La respuesta de la habilidad procedimental, corresponde con la actitudinal, puesto que aunque los estudiantes piensan que su nivel es suficiente, consideran que deben actualizar la información que manejan para tomar decisiones acertivas. Para ello es importante partir de múltiples perspectivas, “introducir mecanismos que permitan aprender de la experiencia, en base a analizar el resultado de la toma de decisiones, comparando el objetivo perseguido y la meta alcanzada, y extrayendo conclusiones que ayuden a mejorar las decisiones futuras” (Sánchez y Etxebarria, 2009, p.1743).
Al respecto, García, et al. (2016) consideran que la formación y desarrollo de esta competencia permite considerarla como un proceso que conduce a recopilar información; luego, se analizan los hechos, se evalúan los factores o situaciones que lo condicionan, se fijan escenarios probables, se sopesan varias soluciones para fijar un curso de acción que se constituyen en alternativas, estas se ponderan y evalúan según sus posibles efectos y resultados, manteniendo en todas las actividades consonancia entre lo estratégico así como su relación con el entorno.
Conclusiones
La tendencia positiva predominante en las competencias gerenciales, permite afirmar que los estudiantes de ingeniería comercial poseen técnicas/procedimentales, humanas/actitudinales y las habilidades conceptuales o cognoscitivas sobre las competencias gerenciales: Visión estratégica, sistémica, liderazgo, emprendimiento, programas administrativos y/o sistemas, trabajo en equipo, toma de decisiones e innovación, acordes a la carrera en estudio y a las pautas demarcadas por investigaciones científicas revisadas y citadas en este trabajo.
Así, los agentes informantes consideran que poseen las competencias gerenciales para adaptarse a los cambios empresariales, gestionar sus conocimientos en sus ámbitos de actuación, asimismo, son capaces de ejercer sus actividades profesionales conforme a las exigencias de la producción y el empleo, que como procesos complejos involucran la articulación de diversas dimensiones humanas, dado que su aplicación implica afrontar las fluctuaciones del mercado; sobre todo en estos tiempos, que la gerencia requiere de profesionales con conocimientos y habilidades en los procesos que lleven al logro de los objetivos organizacionales oportunamente y tengan alto sentido de reacción racionales, basados en datos e indicadores.

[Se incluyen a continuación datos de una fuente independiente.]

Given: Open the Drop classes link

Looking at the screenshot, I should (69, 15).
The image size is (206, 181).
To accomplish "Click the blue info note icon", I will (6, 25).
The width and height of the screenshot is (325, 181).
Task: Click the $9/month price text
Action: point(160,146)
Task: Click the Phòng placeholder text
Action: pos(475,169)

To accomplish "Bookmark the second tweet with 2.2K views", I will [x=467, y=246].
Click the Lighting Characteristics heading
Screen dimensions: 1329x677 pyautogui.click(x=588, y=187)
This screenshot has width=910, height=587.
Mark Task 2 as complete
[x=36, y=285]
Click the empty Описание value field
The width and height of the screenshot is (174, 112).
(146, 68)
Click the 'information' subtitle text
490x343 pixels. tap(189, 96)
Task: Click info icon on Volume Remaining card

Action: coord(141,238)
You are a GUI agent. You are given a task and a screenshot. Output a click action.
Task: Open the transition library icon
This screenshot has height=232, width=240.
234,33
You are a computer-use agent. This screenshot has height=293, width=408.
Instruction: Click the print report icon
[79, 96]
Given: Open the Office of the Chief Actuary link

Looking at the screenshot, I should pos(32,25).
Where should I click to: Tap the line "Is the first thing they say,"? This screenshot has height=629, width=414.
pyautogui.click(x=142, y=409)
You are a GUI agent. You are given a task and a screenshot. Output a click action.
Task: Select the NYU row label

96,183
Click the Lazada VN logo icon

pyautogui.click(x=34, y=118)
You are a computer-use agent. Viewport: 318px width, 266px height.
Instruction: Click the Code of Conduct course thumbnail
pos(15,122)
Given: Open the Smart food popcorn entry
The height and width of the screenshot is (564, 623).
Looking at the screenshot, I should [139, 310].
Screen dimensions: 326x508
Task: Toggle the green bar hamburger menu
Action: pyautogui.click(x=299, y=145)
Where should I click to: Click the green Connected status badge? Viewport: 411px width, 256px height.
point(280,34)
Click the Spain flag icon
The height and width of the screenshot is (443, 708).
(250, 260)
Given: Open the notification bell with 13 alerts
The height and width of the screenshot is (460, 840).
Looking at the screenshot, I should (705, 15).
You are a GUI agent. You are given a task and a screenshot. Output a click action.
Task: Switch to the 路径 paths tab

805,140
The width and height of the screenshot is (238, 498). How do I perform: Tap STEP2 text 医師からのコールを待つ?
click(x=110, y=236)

La relevancia de este estudio en los estudiantes de ingeniería comercial radica en que ellos comprueban que en su proceso de aprendizaje universitario han adquirido un conjunto de competencias que les permite saber seleccionar y ofertar datos actualizados sobre un tema en particular, y evidenciar en sus prácticas profesionales que sus competencias son suficientemente importantes como para dejarlas al azar; así como identificar aquellas competencias donde deben profundizar tanto sus conocimientos como sus habilidades técnicas/procedimentales para un mejor desempeño profesional.
Aunque no se pretende hacer una evaluación sobre las competencias que trata la institución universitaria en estudio, el trabajo constituye una orientación en esta carrera sobre las que maneja en el currículo y la percepción estudiantil sobre las mismas en su formación universitaria, dado que la educación instruye al ser humano para su desenvolvimiento en la vida y para el trabajo, otorgándole habilidades que trascienden lo teórico, pues en el mundo laboral si bien es cierto que tener conocimientos es importante, lo más transcendental es saberlos buscar, procesar, analizar y aplicar con pericia, acorde a las exigencias competitivas empresariales.
En tal sentido, es importante que esta institución de educación superior realice este tipo de investigaciones con frecuencia, tanto a los próximos egresados en las distintas disciplinas que aborda, como al sector empresarial, y sea desde el ámbito de la investigación una forma de mantener la vinculación entre universidad-empresa, así como constatar la pertinencia de las competencias que reciben los estudiantes universitarios en su proceso de aprendizaje en este nivel educativo.